The demonstrations and days of action are an important part of an ongoing campaign to organise these workers, inspired by the US “Fight for $15 Campaign”.
The Wetherspoons strike has taken some time to build and the workers there have a functioning Bakers’ Union branch that is prepared to do ongoing activity.
The TGI Fridays campaign is well organised around particular branches.
The McDonalds stores are more isolated and there is a longer way to go with permanent organisation in any of their stores.
However, the national and international attention that has been put on the campaign demands is another important step forward.
Uber: respect our digital picket line!
The first nationally-coordinated strike by Uber drivers took place on Tuesday 9 October for 24 hours.
The strike is being coordinated by the United Private Hire Drivers (UPHD) branch of the IWGB union, and will see protests at Uber offices in London, Birmingham and Nottingham.

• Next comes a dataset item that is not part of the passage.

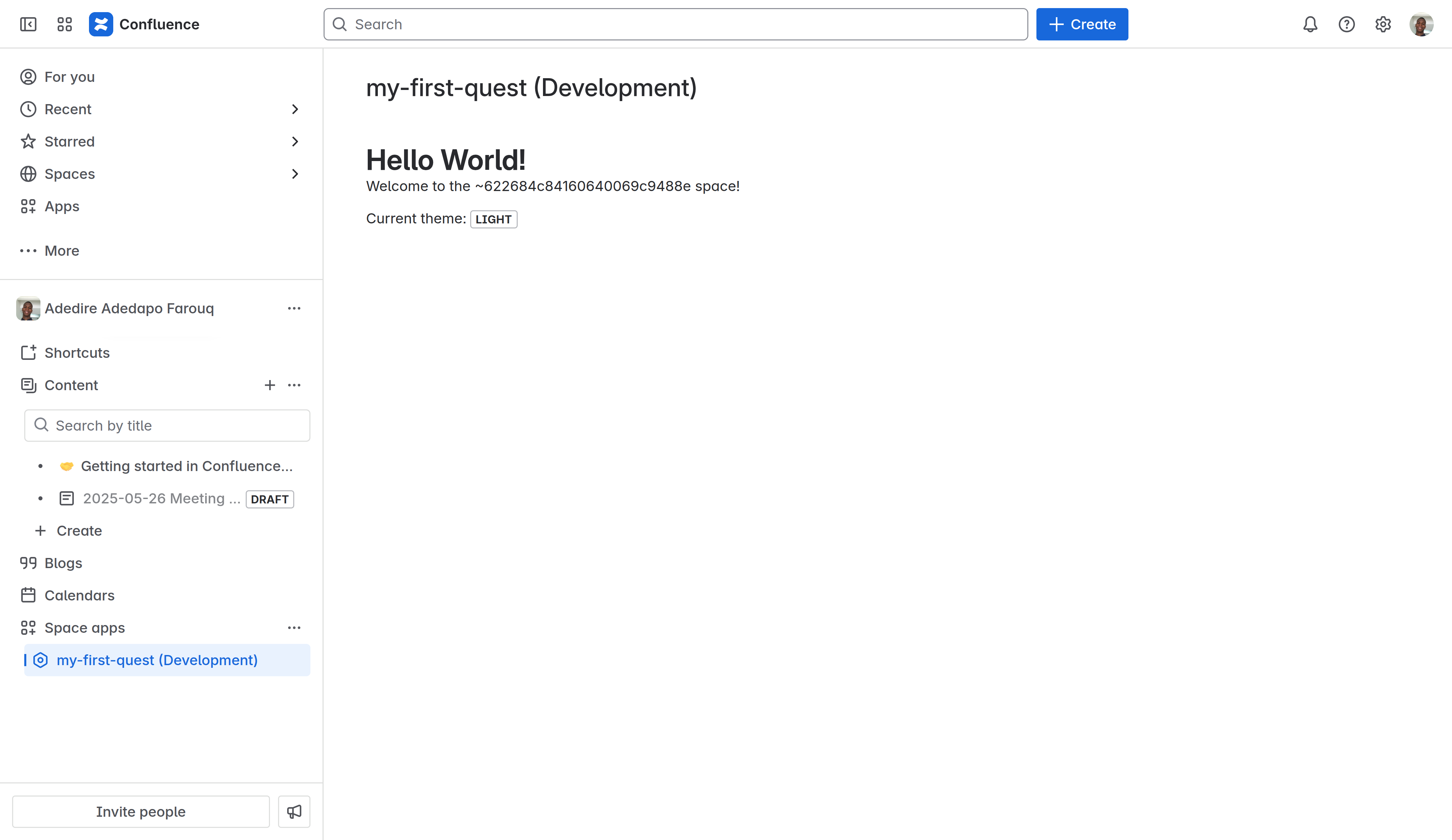Open the settings gear icon
Viewport: 1452px width, 840px height.
pyautogui.click(x=1383, y=24)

People were urged by the union and supporters to respect the ″virtual picket line″ and not to use the app for the 24-hours of the strike.
Drivers are calling for an end to unfair deactivations of drivers, for an increase in fares to £2 per mile from the current £1.25 in London, and a 10% reduction in commissions paid by drivers. They are also calling for the 2016 tribunal judgement, which decreed drivers were not self-employed ″independent contractors″, to be enforced as soon as possible.
UPHD branch chair James Farrar said, “After years of watching take-home pay plummet and with management bullying of workers on the rise, workers have been left with no choice but to take strike action. We ask the public to please support drivers by not crossing the digital picket line by not using the app during strike time.”
The IWGB has another ongoing case against Uber which will be in court again on 30 and 31 October.
No worker you cannot organise
Justine, a striking McDonalds worker, spoke at their rally:
“It is exciting that there are so many people here and people from other McDonalds have come to support us in Brixton. The reason why I’m on strike and decided to join the union is because I believe that workers deserve better wages — the situation is crap right now!
“What is particularly inspiring about this campaign is that we were workers who were previously viewed as unorganisable by the labour movement, people who would drift in and out of work and we weren’t worth a union’s time.
“McStrike has proven that there is no worker that you cannot organise. There is no workforce that cannot be inspired to go out on strike and fight for their rights. Having Wetherspoons, TGI Fridays, the Couriers, The Ivy House all come out show that young workers are willing to come out fighting, and it is possible for us to win!
“I am inspired by all that work here today. I think it is only possible for our campaign to win if we have a united class, a united workforce and that means it is vital we defend the rights of migrant workers, and free movement within in the labour movement within the Labour Party.
“It is impossible for us to win if we have a divided class and the McStrike can win only if we start to build our unions and not build borders.”